As a fussy baby, Anne de Bourgh's doctor prescribed laudanum to quiet her, and now the young woman must take the opium-heavy tincture every day. Growing up sheltered and confined, removed from sunshine and fresh air, the pale and overly slender Anne grew up with few companions except her cousins, including Fitzwilliam Darcy. Throughout their childhoods, it was understood that Darcy and Anne would marry and combine their vast estates of Pemberley and Rosings. But Darcy does not love Anne or want her. After her father dies unexpectedly, leaving her his vast fortune, Anne has a moment of clarity: what if her life of fragility and illness isn't truly real? What if she could free herself from the medicine that clouds her sharp mind and leaves her body weak and lethargic? Might there be a better life without the medicine she has been told she cannot live without? The once wan, passive Anne gives way to a braver woman with a keen edge--leading to a powerful reckoning with the domineering mother determined to control Anne's fortune . . . and her life.

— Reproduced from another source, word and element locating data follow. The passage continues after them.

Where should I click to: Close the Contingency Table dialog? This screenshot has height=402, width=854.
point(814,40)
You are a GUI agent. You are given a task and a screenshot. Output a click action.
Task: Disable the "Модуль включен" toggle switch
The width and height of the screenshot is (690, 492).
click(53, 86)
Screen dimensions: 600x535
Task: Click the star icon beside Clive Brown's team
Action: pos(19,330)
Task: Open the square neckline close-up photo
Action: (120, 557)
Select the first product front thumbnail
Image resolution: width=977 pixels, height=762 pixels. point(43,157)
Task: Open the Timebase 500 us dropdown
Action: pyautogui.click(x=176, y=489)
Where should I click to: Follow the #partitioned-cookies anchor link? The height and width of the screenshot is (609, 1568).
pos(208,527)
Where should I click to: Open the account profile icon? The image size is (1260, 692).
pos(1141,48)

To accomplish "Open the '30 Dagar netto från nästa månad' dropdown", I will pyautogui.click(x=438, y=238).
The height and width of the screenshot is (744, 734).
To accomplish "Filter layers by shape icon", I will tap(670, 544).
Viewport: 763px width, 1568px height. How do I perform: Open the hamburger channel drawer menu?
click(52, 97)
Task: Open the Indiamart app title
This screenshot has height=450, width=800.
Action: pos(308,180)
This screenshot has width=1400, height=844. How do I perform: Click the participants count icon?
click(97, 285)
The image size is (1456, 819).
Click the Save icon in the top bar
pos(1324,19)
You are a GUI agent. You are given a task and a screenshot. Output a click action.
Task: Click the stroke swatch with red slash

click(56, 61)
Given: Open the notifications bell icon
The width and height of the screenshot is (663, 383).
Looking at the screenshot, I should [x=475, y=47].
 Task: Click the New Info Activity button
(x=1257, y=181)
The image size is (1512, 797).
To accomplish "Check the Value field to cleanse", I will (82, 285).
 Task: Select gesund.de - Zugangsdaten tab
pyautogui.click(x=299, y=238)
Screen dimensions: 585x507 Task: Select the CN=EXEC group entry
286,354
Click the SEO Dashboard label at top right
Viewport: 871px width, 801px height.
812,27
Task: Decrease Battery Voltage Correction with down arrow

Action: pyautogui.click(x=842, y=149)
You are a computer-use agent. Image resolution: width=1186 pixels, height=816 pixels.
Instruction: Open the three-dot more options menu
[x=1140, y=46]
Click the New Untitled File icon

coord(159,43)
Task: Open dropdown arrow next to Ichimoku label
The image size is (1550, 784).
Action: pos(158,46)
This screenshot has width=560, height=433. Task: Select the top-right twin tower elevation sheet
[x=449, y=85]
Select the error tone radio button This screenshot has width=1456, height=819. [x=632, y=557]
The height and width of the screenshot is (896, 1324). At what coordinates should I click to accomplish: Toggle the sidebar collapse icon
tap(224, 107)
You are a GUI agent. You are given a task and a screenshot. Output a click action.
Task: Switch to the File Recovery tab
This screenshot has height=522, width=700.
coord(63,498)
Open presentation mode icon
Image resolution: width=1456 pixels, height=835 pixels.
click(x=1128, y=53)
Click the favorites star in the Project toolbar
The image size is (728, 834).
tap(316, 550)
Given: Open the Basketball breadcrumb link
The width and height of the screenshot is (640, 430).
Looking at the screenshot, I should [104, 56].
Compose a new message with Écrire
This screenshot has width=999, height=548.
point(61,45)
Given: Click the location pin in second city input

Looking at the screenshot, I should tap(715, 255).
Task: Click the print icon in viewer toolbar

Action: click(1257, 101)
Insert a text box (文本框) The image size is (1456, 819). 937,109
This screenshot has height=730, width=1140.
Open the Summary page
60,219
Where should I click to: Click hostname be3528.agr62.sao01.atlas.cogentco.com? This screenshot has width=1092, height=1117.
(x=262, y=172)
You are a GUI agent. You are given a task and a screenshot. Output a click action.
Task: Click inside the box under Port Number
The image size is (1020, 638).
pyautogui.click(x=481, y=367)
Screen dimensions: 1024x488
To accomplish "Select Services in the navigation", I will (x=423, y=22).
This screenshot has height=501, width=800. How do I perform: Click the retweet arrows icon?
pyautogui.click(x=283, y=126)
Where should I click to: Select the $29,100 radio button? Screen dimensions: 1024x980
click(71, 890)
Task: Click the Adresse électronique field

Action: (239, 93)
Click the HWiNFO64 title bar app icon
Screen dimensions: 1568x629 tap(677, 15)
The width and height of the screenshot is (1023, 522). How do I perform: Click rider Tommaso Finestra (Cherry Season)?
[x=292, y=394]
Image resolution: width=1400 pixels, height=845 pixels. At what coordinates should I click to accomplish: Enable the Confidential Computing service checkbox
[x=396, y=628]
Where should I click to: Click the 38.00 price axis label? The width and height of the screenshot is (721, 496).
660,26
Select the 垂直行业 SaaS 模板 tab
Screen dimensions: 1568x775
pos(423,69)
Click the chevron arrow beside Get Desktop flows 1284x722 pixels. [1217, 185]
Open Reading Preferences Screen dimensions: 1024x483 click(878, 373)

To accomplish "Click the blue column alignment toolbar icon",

... an entertaining elaboration to satisfy generations of readers who have wondered and theorized about Anne. In perfectly Austenesque style, Greeley reveals the backstory of the Rosings Park heiress and just what made her so sickly, so interesting and so complicated ... Keen observations about society and strong supporting characters make The Heiress a perfectly joyful read.
Fans of Jane Austen’s novel Pride and Prejudice might recall meeting Anne de Bourgh for a hot minute and also hearing her referred to incessantly by her domineering mother, Lady Catherine. The Heiress tells Anne’s story from her point of view ... This book was not what I expected, but I loved it once I adjusted to its tone. While The Heiress contains a romance, it is less about romance and much more about the search of the protagonist for autonomy and purpose in her life. It may not be necessary to have read Pride and Prejudice to enjoy this novel, but the reader should at least have a familiarity with the characters and basic plot ... I was enchanted by the lyrical, descriptive, mood-evoking language in the novel. It is sensorially immersive but also allows the reader to share Anne’s mood. What the book lacks in plot it makes up for in description – assuming that the reader enjoys long descriptive passages such as the one quoted above ... This is a slow-paced, character-based novel, with no major exciting events. Nothing explodes, there are no murders, no high-speed chases. Instead, it’s a quiet, lyrical, moving biography of a remarkable woman who fights a lifetime of gaslighting, abuse and drug dependency to live life on her own terms. A lot of this book was difficult to read because of the gaslighting and abuse, but it is ultimately triumphant. Meanwhile, the prose is gorgeous. This is not the light read I was expecting. It’s so much better, and will delight readers who enjoy beautifully written, historically accurate, feminist, LGBTQIA-friendly fiction with the inclusion of a moving love story.
Molly Greeley’s The Heiress: The Revelations of Anne de Bourgh, inspired by the tertiary character in Jane Austen’s Pride and Prejudice, is a pleasant enough – but not remotely revelatory – piece of historical fiction ... Greeley gives her a highly specific voice which is the highlight of the novel ... Her calm narration and her considerate, goodhearted character make her a heroine easy to sympathize with, if not a boldly inspiring one. As you might guess given such a first person narration, the writing tends to the literary and descriptive, so fans of quick, witty dialogue will be disappointed ... The Pride and Prejudice angle is almost totally unnecessary, other than to act as a lure for Jane Austen’s preexisting reader base ... Had The Heiress offered a longer, more complex story rather than a montage of linear, ever-escalating triumphs for its protagonist, it could have been, if not a revelation, more than satisfying.